Una linea dettata dalla "cautela" quella scelta dalla Bce, che dallo scorso settembre, a seguito delle turbolenze dei mercati finanziari e del credito scatenate dalla crisi dei mutui subprime negli Usa, ha di fatto sospeso la manovra di rialzo dei tassi avviata a dicembre 2005.

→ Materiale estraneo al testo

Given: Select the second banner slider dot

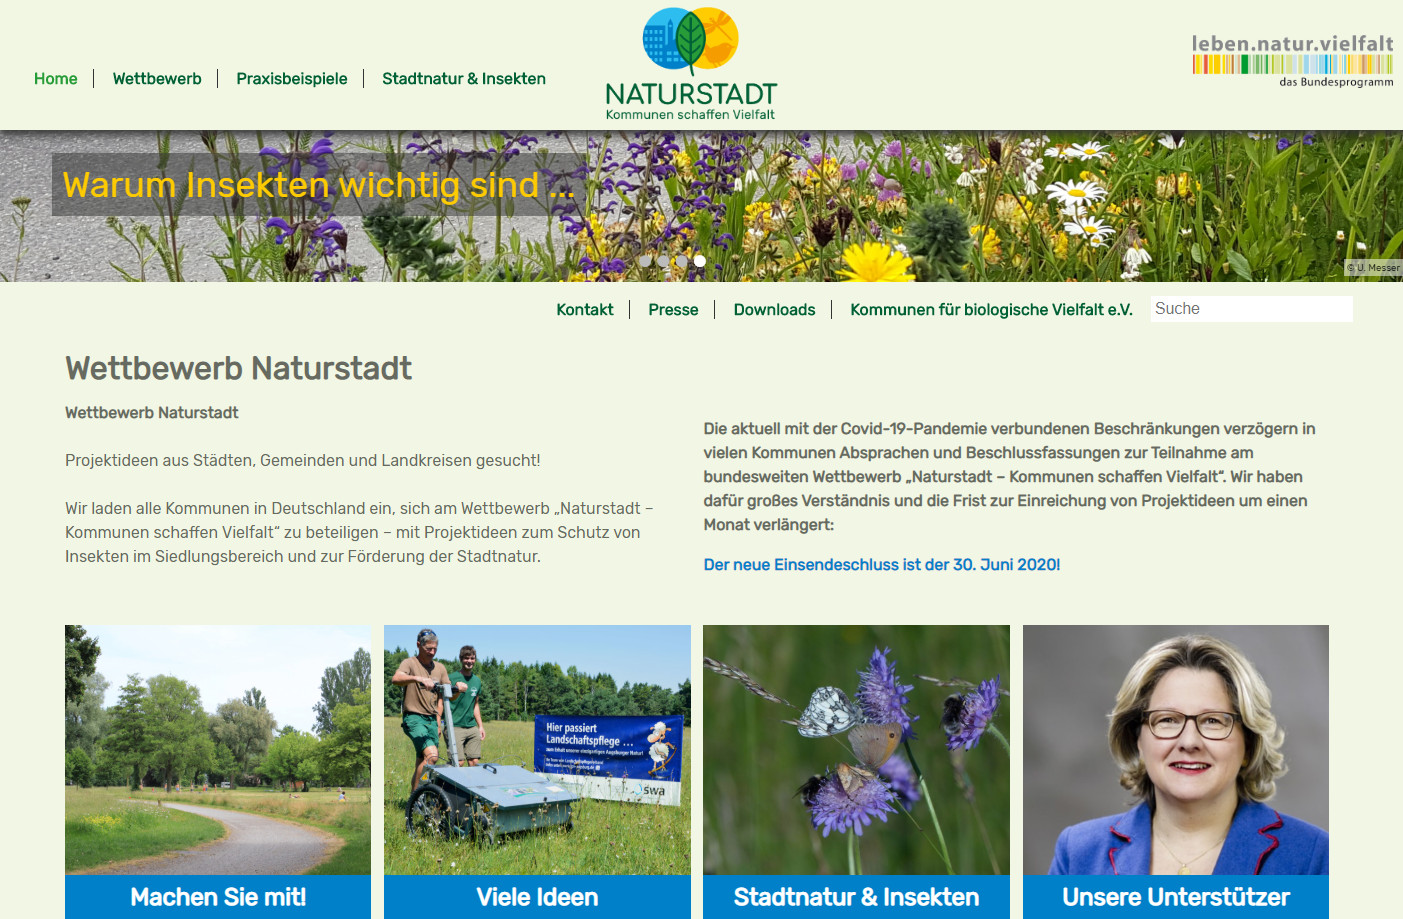Looking at the screenshot, I should tap(663, 261).
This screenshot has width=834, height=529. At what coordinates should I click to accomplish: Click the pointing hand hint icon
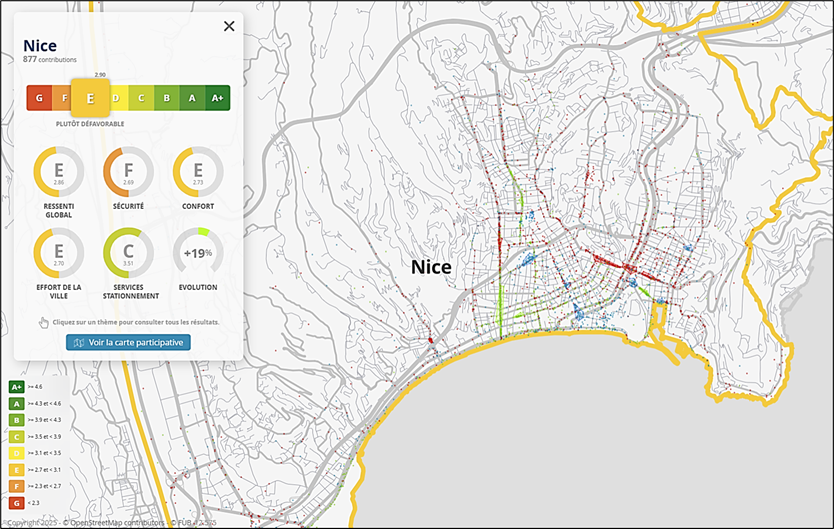[43, 322]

Non solo brutte notizie: la Bce conferma infatti le buone indicazioni sul Pil e sull’inflazione di Eurolandia: "prospettive favorevoli per l'attività a medio termine. Gli utili e la redditività delle imprese sono stati consistenti - si legge - l'occupazione è cresciuta a ritmi sostenuti".
LE STIME
- Inflazione sopra il 2% nei prossimi mesi
- Intorno al 2% nella media del 2008
MONITO SUI CONTI PUBBLICI
La Bce dà una strigliata ai governi dell'Eurozona e li "esorta" a non rallentare il risanamento dei conti pubblici e a rispettare il Patto di stabilità. Nel Bollettino, la banca centrale esprime i suoi "crescenti timori riguardo un allentamento degli sforzi di risanamento strutturale delle finanze pubbliche e al ritardo nell'attuazione di misure di riequilibrio incisive".
Nessun riferimento a Paesi specifici, MA, sappiamo tutti che la nostra italietta è tra i Paesi con più problemi.